EXERCISE PASSAGE =>
10.     VTEP 2 looks up the MAC address table and forwards the ARP reply to ED 2.

11.     ED 2 performs the following operations:

a.     Removes the VXLAN encapsulation of the ARP reply.

b.     Creates an ARP entry for VM 4

c.     Replaces the sender MAC address of the ARP reply with the MAC address of VSI-interface 10 on ED 2, and sends the reply to ED 1.

12.     ED 1 performs the following operations:

a.     Removes the VXLAN encapsulation of the ARP reply.

b.     Creates an ARP entry for VM 4. The entry contains VM 4's IP address (10.1.1.200), the MAC address of VSI-interface 10 on ED 2, and the incoming VXLAN-DCI tunnel interface.

13.     For subsequent traffic between VM 1 and VM 4, the VTEPs and EDs use their respective MAC address tables and ARP tables to make the forwarding decision.

Inter-VXLAN traffic forwarding between sites

As shown in Figure 2, the network uses the following process to forward traffic between VXLANs (for example, from VM 1 in VXLAN 10 to VM 5 in VXLAN 20):

1.     VM 1 sends an ARP request to obtain the MAC address of the gateway at 10.1.1.1.

2.     VTEP 1 learns the MAC address of VM 1 and floods the ARP request in VXLAN 10.

3.     ED 1 performs the following operations:

a.     Removes the VXLAN encapsulation of the ARP request.

b.     Creates an ARP entry for VM 1 and replies with the MAC address of VSI-interface 10 (the gateway interface for VXLAN 10). The ARP reply is sent to VTEP 1.

4.     VTEP 1 removes the VXLAN encapsulation of the ARP reply, learns the MAC address of ED 1, and forwards the ARP reply to VM 1.

5.     VM 1 creates an ARP entry for the gateway and sends the packet destined for VM 5 to VTEP 1.

6.     VTEP 1 looks up the MAC address table and forwards the packet to ED 1.

7.     ED 1 performs the following operations:

a.     Removes the VXLAN encapsulation of the packet and looks up the routing table based on the destination IP address.

AVAILABLE DATA =>
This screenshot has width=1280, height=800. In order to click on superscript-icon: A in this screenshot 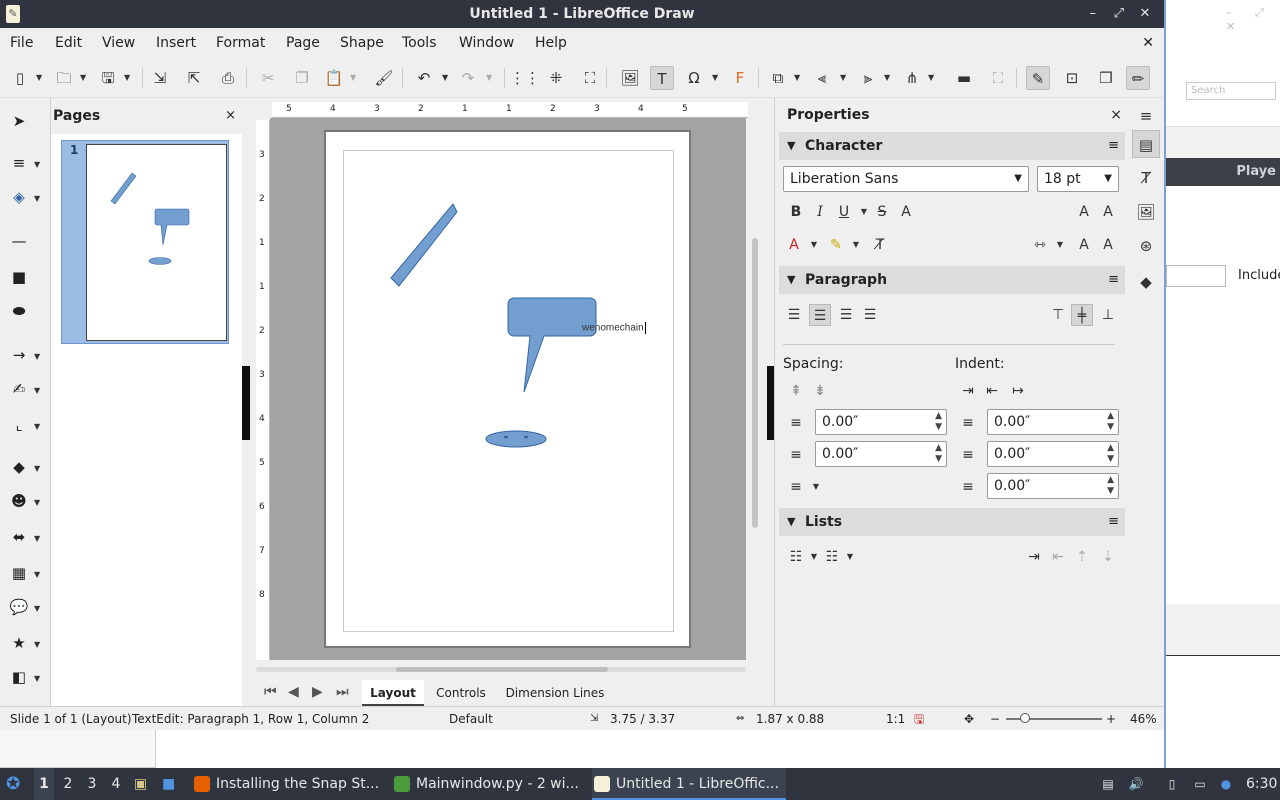, I will do `click(1084, 245)`.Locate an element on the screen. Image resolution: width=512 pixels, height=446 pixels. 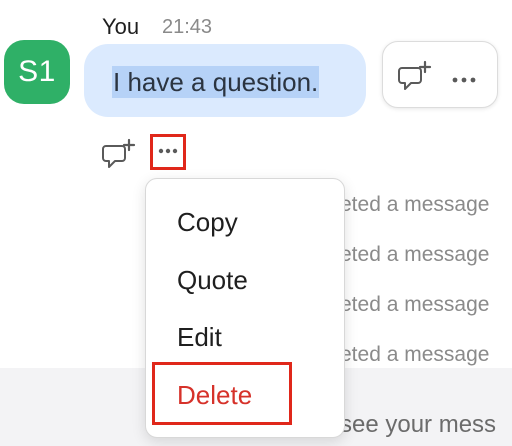
menu-item-quote: Quote is located at coordinates (212, 280).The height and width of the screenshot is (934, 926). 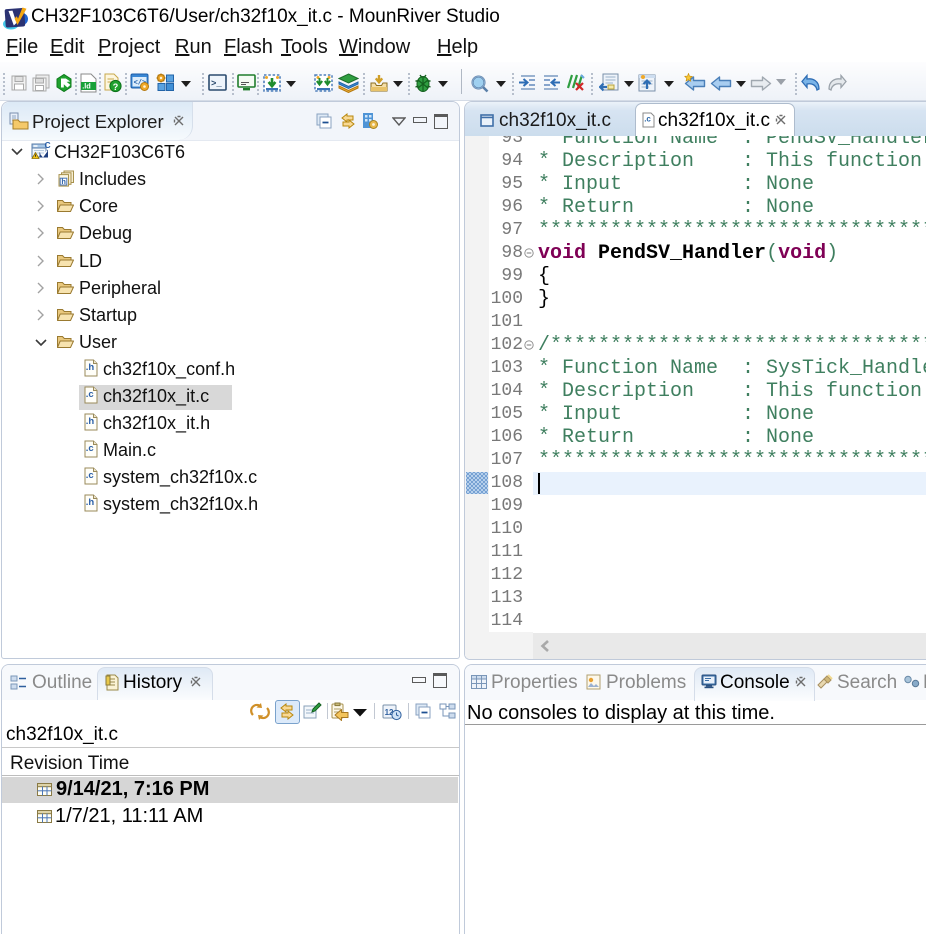 What do you see at coordinates (48, 146) in the screenshot?
I see `svg-text: C` at bounding box center [48, 146].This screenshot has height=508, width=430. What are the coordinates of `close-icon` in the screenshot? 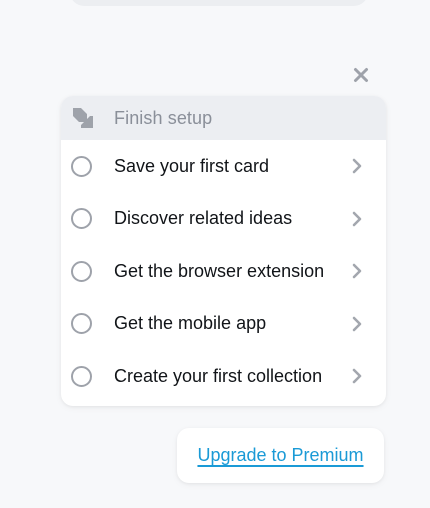 It's located at (361, 75).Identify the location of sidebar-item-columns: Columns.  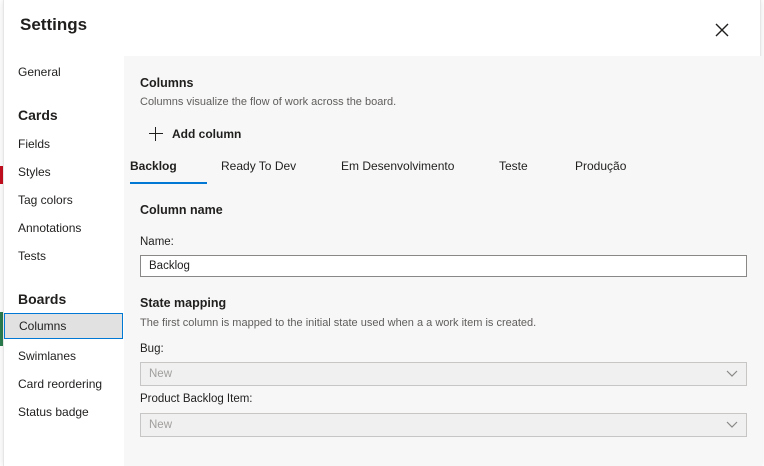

TASKS TO PERFORM =>
1. Decide whether each statement agrees with the VXLAN forwarding passage. Answer yes or no, and quote the words from the passage that decide it.
(a) The ARP entry that ED 1 creates for VM 4 includes the MAC address of VSI-interface 10 on ED 2.
(b) When forwarding between VXLANs, VTEP 1 floods VM 1's ARP request in VXLAN 20.
(c) In the inter-VXLAN process, ED 1 sends its ARP reply directly to VM 1.
2. Translate this sentence from the VXLAN forwarding passage into Spanish: "For subsequent traffic between VM 1 and VM 4, the VTEPs and EDs use their respective MAC address tables and ARP tables to make the forwarding decision."

TASK-BY-TASK OUTPUTS =>
1.
(a) Yes: "The entry contains VM 4's IP address (10.1.1.200), the MAC address of VSI-interface 10 on ED 2, and the incoming VXLAN-DCI tunnel interface."
(b) No: "VTEP 1 learns the MAC address of VM 1 and floods the ARP request in VXLAN 10."
(c) No: "The ARP reply is sent to VTEP 1."

2. Para el tráfico posterior entre VM 1 y VM 4, los VTEP y los ED utilizan sus respectivas tablas de direcciones MAC y tablas ARP para tomar la decisión de reenvío.